Courtesy of Afrika Gaye 24′

12 Angry Jurors was written seventy years ago, yet it remains substantially relevant in today’s day and age. At face value, the plot seems relatively straightforward: one juror has doubts that the boy on trial is guilty and convinces the other jurors by exposing holes in the prosecution’s case. However, the play communicates a deeper message centered around the role of racial and socioeconomic dynamics in our justice system. 


When asked about what the play meant to her, Ms. Sales replied that it represents the continuous “grappling with the workings of our justice system.” Although the original production of 12 Angry Jurors cast only Caucasian males, Groton’s take on the play boasted a diverse and inclusive cast. Ms. Sales noted that she “didn’t go by identity conscious casting,” which, in a nutshell, meant that race wasn’t a factor at all in casting.

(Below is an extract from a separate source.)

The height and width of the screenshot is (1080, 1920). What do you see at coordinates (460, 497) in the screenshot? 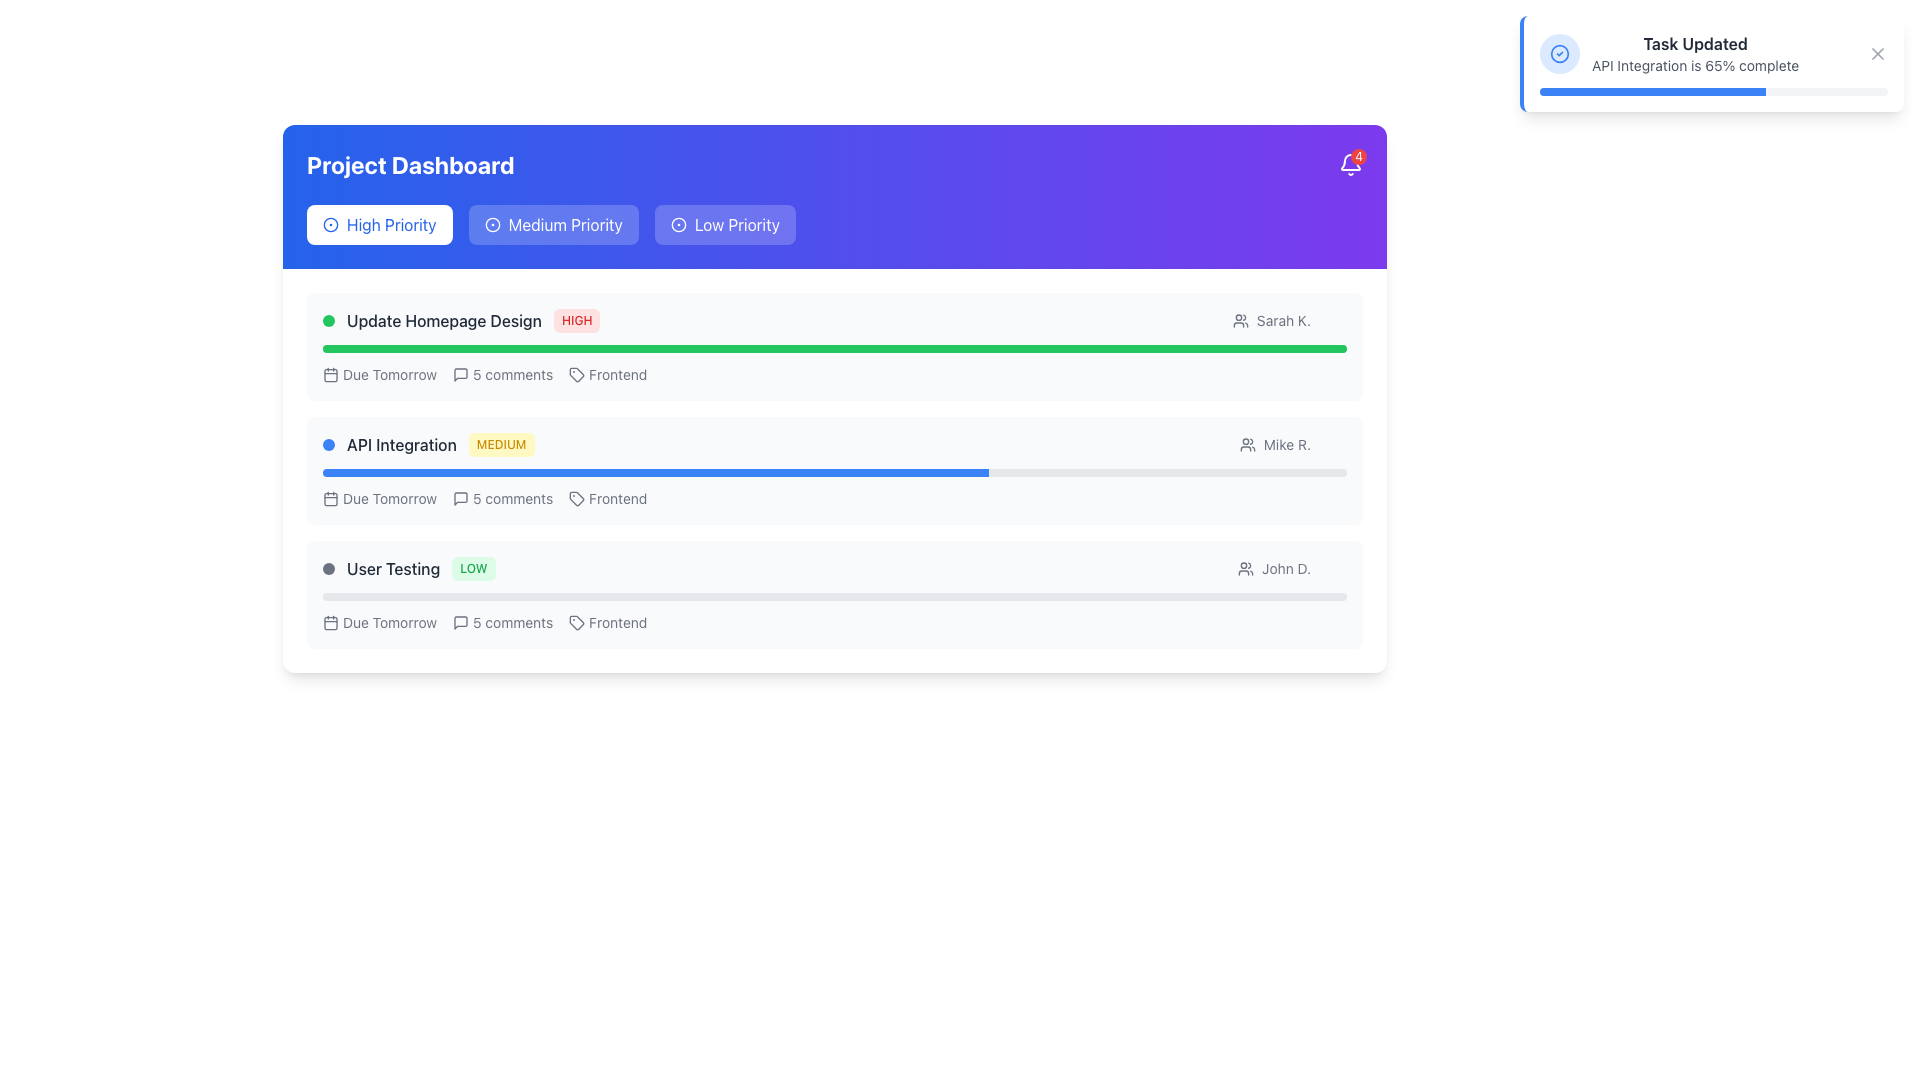
I see `the speech bubble icon, which denotes comments or messages, located in the top-right corner of the interface next to the notification badge icon` at bounding box center [460, 497].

Despite changes in the play’s cast composition, actors were very conscious of the implications of the language in the play. As a member of 12 Angry Jurors’ backstage crew, throughout the development of the play, I observed how each actor grew through the lines that are challenging—lines that are often contrary to the actor’s belief systems and push them out of their comfort zone. During a rehearsal, Ms. Sales told us that the best played characters are the exact opposite of the actor who plays them. Apart from the inherent value of acting, one of the greatest gifts that these actors took away from the play was being pushed out of their comfort zones through lines, discussions, and themes.


Racial prejudice was a key component of the play’s plot. The boy on trial is of African American descent. In the play, Juror 10—a main proponent for the guilty verdict played by Jenny Polynice ’25—exclaims that, “They [the boy’s racial group] talk different, they act different … they don’t value life like we do.” Since Juror 10 is one of the three main advocates for the guilty vote, Juror 10’s racially prejudiced nature changes the play’s deeper meaning from one of doubt to one of a justice system broken by bias.  


12 Angry Jurors touches upon many important subjects in our lives: race, socioeconomic status, personal motives, and bias. A line from Juror 11, played by Jessica Lee ’24, sums up the meaning of the play. Juror 11 notes the value of the legal process: “We’re notified to come down and determine the fate of someone we don’t know.” The American justice system is, as Juror 8 (Abigail Hunnewell ’23) says, a “safeguard” for democracy – one that has been put to the test and needs improvement. 


Most courtrooms have a statue of “Lady Justice.” She is blindfolded and holds a scale. Prejudice and personal bias in the courtroom are a major failing of the justice system. There have been far too many cases where Lady Justice isn’t blindfolded and her scale is skewed. Although 12 Angry Jurors acknowledges instances of bias clouding justice as an unfortunate reality, it encourages the audience to strive to uphold justice and to remove bias from the courtroom.